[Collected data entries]
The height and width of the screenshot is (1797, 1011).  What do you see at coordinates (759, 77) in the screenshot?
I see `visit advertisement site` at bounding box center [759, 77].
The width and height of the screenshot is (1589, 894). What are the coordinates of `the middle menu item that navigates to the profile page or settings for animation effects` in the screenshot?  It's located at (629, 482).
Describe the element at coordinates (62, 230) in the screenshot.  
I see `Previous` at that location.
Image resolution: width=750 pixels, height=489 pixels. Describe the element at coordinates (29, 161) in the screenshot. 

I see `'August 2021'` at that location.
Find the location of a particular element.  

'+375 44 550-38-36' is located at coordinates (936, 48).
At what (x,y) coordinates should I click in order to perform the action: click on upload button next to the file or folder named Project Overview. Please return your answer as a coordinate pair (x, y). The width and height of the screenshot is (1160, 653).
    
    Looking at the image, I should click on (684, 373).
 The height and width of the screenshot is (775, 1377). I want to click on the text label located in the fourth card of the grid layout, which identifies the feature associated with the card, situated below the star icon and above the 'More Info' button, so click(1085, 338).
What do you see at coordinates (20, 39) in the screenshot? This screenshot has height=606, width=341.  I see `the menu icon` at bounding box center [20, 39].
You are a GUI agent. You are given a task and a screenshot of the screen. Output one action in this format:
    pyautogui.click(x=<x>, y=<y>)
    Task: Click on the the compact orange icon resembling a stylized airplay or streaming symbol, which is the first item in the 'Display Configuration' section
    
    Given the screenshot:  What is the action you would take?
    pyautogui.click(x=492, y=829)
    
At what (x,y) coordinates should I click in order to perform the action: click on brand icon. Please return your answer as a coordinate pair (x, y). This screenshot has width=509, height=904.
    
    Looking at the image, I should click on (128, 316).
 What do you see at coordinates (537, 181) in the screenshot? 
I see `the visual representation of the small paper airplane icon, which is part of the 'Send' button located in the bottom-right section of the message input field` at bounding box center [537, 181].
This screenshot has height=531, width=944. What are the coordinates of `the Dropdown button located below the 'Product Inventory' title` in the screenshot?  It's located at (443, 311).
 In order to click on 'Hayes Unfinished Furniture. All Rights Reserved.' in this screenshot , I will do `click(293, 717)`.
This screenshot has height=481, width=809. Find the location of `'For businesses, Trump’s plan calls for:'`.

* **GOAL**
Can you edit the data so that every "Describe the element" becomes "Identify the element", with everything else left the same?

* **ANSWER FOR THE TASK**
The height and width of the screenshot is (1797, 1011).  What do you see at coordinates (759, 77) in the screenshot?
I see `visit advertisement site` at bounding box center [759, 77].
The width and height of the screenshot is (1589, 894). What are the coordinates of `the middle menu item that navigates to the profile page or settings for animation effects` in the screenshot?  It's located at (629, 482).
Identify the element at coordinates (62, 230) in the screenshot.  
I see `Previous` at that location.
Image resolution: width=750 pixels, height=489 pixels. Identify the element at coordinates (29, 161) in the screenshot. 

I see `'August 2021'` at that location.
Find the location of a particular element.  

'+375 44 550-38-36' is located at coordinates (936, 48).
At what (x,y) coordinates should I click in order to perform the action: click on upload button next to the file or folder named Project Overview. Please return your answer as a coordinate pair (x, y). The width and height of the screenshot is (1160, 653).
    
    Looking at the image, I should click on (684, 373).
 The height and width of the screenshot is (775, 1377). I want to click on the text label located in the fourth card of the grid layout, which identifies the feature associated with the card, situated below the star icon and above the 'More Info' button, so click(1085, 338).
What do you see at coordinates (20, 39) in the screenshot? This screenshot has height=606, width=341.  I see `the menu icon` at bounding box center [20, 39].
You are a GUI agent. You are given a task and a screenshot of the screen. Output one action in this format:
    pyautogui.click(x=<x>, y=<y>)
    Task: Click on the the compact orange icon resembling a stylized airplay or streaming symbol, which is the first item in the 'Display Configuration' section
    
    Given the screenshot:  What is the action you would take?
    pyautogui.click(x=492, y=829)
    
At what (x,y) coordinates should I click in order to perform the action: click on brand icon. Please return your answer as a coordinate pair (x, y). This screenshot has width=509, height=904.
    
    Looking at the image, I should click on (128, 316).
 What do you see at coordinates (537, 181) in the screenshot? 
I see `the visual representation of the small paper airplane icon, which is part of the 'Send' button located in the bottom-right section of the message input field` at bounding box center [537, 181].
This screenshot has height=531, width=944. What are the coordinates of `the Dropdown button located below the 'Product Inventory' title` in the screenshot?  It's located at (443, 311).
 In order to click on 'Hayes Unfinished Furniture. All Rights Reserved.' in this screenshot , I will do `click(293, 717)`.
This screenshot has height=481, width=809. Find the location of `'For businesses, Trump’s plan calls for:'`.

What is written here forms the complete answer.